:: Job 1 ::
Answer from the NYPD grooming article:
(a) Which sports team's facial hair policy is the NYPD said to be copying?
(b) Besides beards, what two uniform rules are mentioned?
(c) Where does the quoted longtime cop work?

The New York Yankees have a seriously outdated, stodgy, and conservative facial hair policy that almost everyone wishes they’d change. Now the NYPD has decided to ape it, banning beards. They’re going to go more conservative with uniforms too, banning open colors and restricting when officers can wear knit caps and things like that.

Normally when such restrictions are placed on a group of workers it’s the bosses who like it the most and the rank and file who rebel. These being cops, however, a whole lot of ‘em seem to like the idea of mandating an old school conformity:

One longtime cop said he thinks the changes are needed.

“It’s absolutely ludicrous that you have an officer with pink hair and nails longer than their fingers,” the Manhattan cop said. “We’re a police department not a hip hop department. Let’s go back to being police
officers.”

That quote stands on its own as a banger, but it’s even better if you imagine it as the money line from the pre-credits scene of a “Police Academy” reboot.

:: Material for the task ::
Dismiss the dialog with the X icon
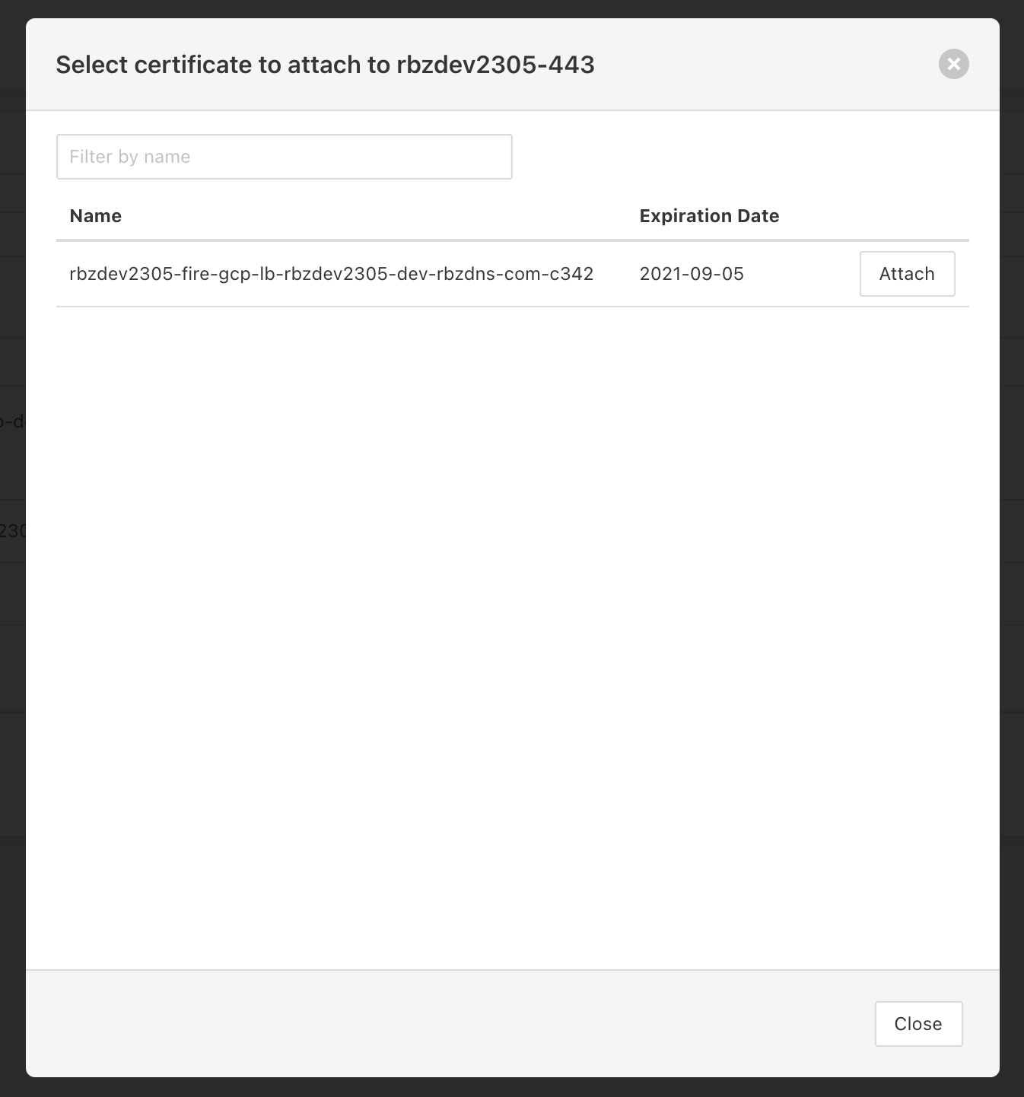The width and height of the screenshot is (1024, 1097). (x=953, y=64)
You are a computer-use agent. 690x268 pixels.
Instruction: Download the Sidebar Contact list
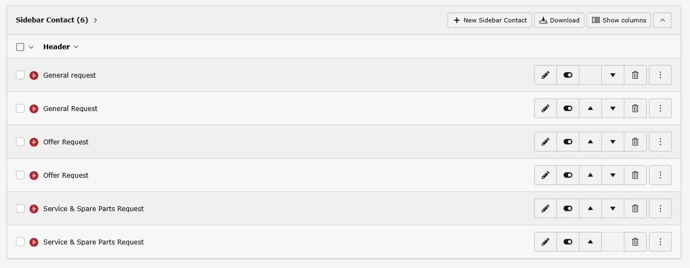559,20
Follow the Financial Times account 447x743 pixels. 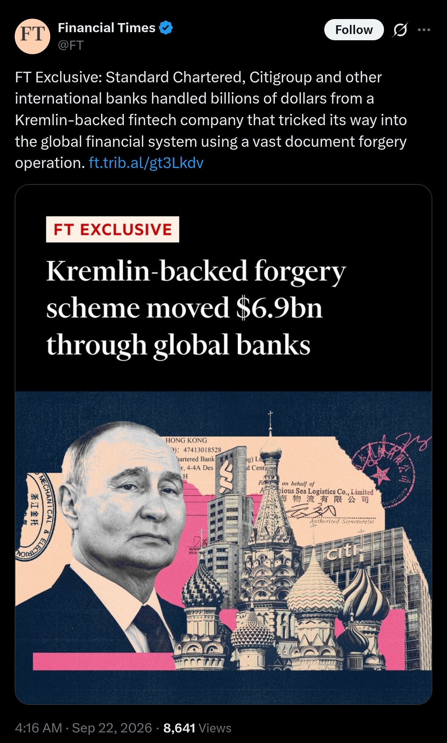click(354, 30)
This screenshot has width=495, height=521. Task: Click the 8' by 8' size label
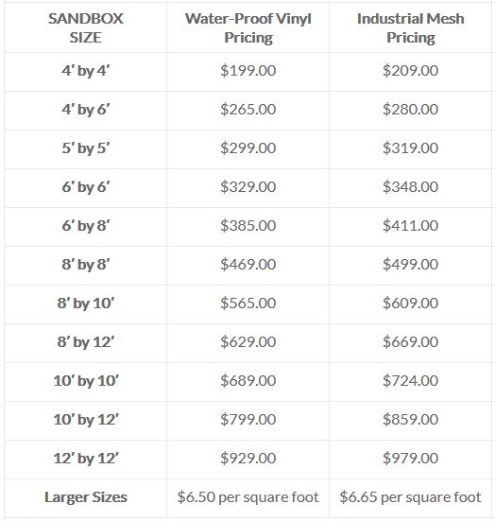click(86, 265)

:: Job 2 ::
Put the rows into a Markdown table with the columns Row and Line, starting at the line that contains "This screenshot has" and ending at the last line of the rows. Number each line, skip blank lines, and leave out the pictures.

:: Written reply 1 ::
(a) The New York Yankees.
(b) Open colors are banned, and officers are limited in when they can wear knit caps.
(c) Manhattan.

:: Written reply 2 ::
| Row | Line |
|---|---|
| 1 | This screenshot has width=495, height=521. Task: Click the 8' by 8' size label |
| 2 | click(86, 265) |